Susana Constantino: Este projeto pretende ser o grande laboratório de translação, que traz o conhecimento aplicado à Medicina e à Saúde. Foi muito bom sermos reconhecidos como Laboratório Associado pela FCT, mas o nosso grande desafio e a batalha será nos próximos 5 anos. Pegar no conhecimento e aplicá-lo à saúde e ao cuidado prestado aos doentes, é esse o desafio. Se não conseguirmos essa aplicabilidade do conhecimento, os artigos científicos a serem publicados, serão seguramente muito bons, mas o projeto ficará aquém da expetativa colocada no RISE. Este é um projeto muito ambicioso, precisamente pela aplicabilidade dos projetos de investigação e sua relevância na Saúde humana. Este é o grande desafio do RISE.
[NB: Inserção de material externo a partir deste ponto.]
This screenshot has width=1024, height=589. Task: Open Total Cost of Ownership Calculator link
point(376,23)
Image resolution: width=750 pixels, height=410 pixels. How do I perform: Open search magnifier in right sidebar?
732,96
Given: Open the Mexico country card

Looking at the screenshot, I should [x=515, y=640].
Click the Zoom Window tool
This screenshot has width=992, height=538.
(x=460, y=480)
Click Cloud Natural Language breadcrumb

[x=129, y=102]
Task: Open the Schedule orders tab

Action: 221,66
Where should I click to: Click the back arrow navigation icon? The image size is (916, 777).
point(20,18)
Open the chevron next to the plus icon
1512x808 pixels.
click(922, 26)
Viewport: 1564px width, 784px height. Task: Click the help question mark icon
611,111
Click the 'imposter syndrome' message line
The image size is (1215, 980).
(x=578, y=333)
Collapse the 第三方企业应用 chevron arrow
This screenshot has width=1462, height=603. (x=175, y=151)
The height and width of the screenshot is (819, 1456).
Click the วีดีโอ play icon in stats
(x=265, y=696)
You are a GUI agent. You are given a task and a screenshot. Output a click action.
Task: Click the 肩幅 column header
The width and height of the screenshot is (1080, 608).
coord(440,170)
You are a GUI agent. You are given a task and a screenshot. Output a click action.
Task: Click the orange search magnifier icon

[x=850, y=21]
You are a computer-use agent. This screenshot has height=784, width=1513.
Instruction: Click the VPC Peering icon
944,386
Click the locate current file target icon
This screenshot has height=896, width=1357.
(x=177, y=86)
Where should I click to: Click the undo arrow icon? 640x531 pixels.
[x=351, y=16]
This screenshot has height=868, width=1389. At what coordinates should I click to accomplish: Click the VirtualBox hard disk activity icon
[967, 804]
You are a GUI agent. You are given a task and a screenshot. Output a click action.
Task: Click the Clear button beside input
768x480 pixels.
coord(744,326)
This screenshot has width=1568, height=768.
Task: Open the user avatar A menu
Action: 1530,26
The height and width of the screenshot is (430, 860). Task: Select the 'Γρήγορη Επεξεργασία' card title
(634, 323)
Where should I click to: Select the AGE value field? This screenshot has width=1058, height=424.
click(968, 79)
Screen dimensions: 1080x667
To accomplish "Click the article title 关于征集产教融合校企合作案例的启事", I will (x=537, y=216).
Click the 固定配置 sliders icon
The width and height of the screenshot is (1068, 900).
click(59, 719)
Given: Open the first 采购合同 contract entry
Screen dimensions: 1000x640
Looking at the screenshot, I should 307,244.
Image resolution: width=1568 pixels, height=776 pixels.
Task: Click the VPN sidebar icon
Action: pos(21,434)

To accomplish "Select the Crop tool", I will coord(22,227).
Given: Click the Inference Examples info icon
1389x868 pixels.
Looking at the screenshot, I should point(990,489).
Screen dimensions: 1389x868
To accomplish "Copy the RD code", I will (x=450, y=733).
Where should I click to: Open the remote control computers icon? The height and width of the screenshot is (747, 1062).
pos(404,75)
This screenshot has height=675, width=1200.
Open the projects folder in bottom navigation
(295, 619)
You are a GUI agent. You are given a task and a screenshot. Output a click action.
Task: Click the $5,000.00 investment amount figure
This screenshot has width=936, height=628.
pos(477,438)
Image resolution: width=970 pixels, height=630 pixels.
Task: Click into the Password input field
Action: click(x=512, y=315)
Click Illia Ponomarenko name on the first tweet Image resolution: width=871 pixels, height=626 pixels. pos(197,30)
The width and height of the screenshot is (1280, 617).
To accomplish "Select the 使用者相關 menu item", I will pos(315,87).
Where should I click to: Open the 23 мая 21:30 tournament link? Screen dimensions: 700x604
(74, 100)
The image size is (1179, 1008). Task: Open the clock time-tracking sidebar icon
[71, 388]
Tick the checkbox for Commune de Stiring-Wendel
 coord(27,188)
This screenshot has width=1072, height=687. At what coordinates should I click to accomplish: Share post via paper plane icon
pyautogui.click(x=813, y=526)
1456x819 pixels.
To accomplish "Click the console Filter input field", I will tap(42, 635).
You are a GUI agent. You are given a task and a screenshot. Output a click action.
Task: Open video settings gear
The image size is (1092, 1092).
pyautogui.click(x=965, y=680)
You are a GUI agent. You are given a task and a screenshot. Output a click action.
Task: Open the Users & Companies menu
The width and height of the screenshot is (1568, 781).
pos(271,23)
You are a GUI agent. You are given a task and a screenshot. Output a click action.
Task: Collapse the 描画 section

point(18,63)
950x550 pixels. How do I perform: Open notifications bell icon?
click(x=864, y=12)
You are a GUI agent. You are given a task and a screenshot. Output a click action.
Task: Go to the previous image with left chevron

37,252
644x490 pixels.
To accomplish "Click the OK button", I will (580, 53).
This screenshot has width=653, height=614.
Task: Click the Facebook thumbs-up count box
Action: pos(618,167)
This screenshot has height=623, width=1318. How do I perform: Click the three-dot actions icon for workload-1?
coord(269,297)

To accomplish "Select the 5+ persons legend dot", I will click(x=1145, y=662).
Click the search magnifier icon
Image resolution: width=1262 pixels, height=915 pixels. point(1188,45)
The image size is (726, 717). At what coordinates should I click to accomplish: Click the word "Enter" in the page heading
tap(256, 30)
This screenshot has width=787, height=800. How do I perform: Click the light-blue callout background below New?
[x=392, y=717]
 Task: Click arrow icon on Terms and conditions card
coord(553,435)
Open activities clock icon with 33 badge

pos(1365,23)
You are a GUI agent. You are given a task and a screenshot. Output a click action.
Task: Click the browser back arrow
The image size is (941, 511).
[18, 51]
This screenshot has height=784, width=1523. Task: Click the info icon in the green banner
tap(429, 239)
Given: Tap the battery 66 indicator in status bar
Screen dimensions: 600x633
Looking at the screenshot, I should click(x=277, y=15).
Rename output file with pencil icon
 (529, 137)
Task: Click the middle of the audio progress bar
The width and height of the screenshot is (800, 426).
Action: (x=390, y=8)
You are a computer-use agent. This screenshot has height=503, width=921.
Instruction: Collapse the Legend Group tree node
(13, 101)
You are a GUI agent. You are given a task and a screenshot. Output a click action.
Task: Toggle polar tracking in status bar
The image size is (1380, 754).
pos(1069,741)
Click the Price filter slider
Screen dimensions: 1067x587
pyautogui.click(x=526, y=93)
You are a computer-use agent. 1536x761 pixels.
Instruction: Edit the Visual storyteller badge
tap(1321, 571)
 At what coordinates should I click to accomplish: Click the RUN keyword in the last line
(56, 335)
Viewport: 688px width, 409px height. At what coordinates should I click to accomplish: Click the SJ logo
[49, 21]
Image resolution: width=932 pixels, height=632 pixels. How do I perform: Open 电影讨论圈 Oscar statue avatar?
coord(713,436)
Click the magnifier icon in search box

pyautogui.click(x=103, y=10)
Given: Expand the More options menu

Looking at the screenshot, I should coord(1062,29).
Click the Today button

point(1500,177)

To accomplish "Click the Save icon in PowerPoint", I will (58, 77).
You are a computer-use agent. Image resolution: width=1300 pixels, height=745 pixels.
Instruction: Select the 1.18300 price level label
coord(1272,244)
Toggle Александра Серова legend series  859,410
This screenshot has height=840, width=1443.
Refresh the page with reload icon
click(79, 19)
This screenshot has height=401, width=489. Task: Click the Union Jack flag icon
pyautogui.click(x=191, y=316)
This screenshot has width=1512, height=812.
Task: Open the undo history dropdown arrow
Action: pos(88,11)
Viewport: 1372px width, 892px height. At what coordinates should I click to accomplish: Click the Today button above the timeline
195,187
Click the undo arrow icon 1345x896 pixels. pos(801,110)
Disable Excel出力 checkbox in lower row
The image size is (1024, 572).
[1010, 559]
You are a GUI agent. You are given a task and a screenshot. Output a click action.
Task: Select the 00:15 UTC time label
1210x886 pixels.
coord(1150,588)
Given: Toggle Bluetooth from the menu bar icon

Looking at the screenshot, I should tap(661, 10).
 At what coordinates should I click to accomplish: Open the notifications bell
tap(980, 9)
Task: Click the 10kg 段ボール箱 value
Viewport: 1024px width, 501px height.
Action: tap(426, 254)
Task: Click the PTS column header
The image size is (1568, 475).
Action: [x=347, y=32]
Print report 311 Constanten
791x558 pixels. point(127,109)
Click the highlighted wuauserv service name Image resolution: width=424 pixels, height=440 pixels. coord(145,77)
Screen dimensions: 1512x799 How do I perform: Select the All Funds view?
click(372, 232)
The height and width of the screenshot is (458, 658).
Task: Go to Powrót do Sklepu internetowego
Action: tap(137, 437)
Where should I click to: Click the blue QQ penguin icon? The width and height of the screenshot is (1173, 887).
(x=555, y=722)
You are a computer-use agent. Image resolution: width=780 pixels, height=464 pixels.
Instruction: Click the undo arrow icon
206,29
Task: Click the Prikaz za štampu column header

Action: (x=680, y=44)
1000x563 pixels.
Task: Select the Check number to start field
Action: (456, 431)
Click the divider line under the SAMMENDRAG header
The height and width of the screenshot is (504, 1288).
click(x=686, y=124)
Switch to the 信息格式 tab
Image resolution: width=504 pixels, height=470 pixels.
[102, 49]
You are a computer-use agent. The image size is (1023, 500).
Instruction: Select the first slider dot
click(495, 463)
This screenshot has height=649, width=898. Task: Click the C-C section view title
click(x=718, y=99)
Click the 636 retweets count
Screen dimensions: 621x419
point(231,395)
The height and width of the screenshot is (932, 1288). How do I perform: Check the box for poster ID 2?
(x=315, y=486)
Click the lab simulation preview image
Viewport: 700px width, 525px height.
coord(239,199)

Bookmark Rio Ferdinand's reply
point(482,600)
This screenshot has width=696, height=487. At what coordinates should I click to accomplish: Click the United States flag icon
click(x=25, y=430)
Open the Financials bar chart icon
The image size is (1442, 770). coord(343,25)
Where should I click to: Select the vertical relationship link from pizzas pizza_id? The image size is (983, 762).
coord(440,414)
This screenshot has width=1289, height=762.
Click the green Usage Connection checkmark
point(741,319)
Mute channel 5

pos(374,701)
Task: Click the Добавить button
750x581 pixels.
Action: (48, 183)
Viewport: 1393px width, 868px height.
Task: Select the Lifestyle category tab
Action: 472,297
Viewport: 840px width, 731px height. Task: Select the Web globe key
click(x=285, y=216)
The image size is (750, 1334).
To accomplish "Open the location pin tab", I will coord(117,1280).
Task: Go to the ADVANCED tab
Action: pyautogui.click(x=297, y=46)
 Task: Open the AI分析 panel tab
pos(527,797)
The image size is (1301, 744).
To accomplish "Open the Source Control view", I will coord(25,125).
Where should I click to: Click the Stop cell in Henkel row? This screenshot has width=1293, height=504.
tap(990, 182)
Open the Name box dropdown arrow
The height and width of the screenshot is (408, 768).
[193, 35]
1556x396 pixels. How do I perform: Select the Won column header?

Este RISE é um amanhecer da ciência e da translação em conjunto?
Susana Constantino: Acho que é, sim!
A FCT traçou um prazo até 5 anos para avaliação de contrato com o projeto RISE. Para já vão estabelecendo oficialmente o Consórcio, criando a estrutura mais burocrática para que possa ter a maior autonomia possível, mesmo em termos administrativos. Será após a atribuição final de orçamento, pela parte da FCT, que será possível ao Consórcio dizer quantos investigadores exatos vão ser contratados. Mas uma coisa é certa, foi da vontade que se criou a aliança e o RISE já nasceu.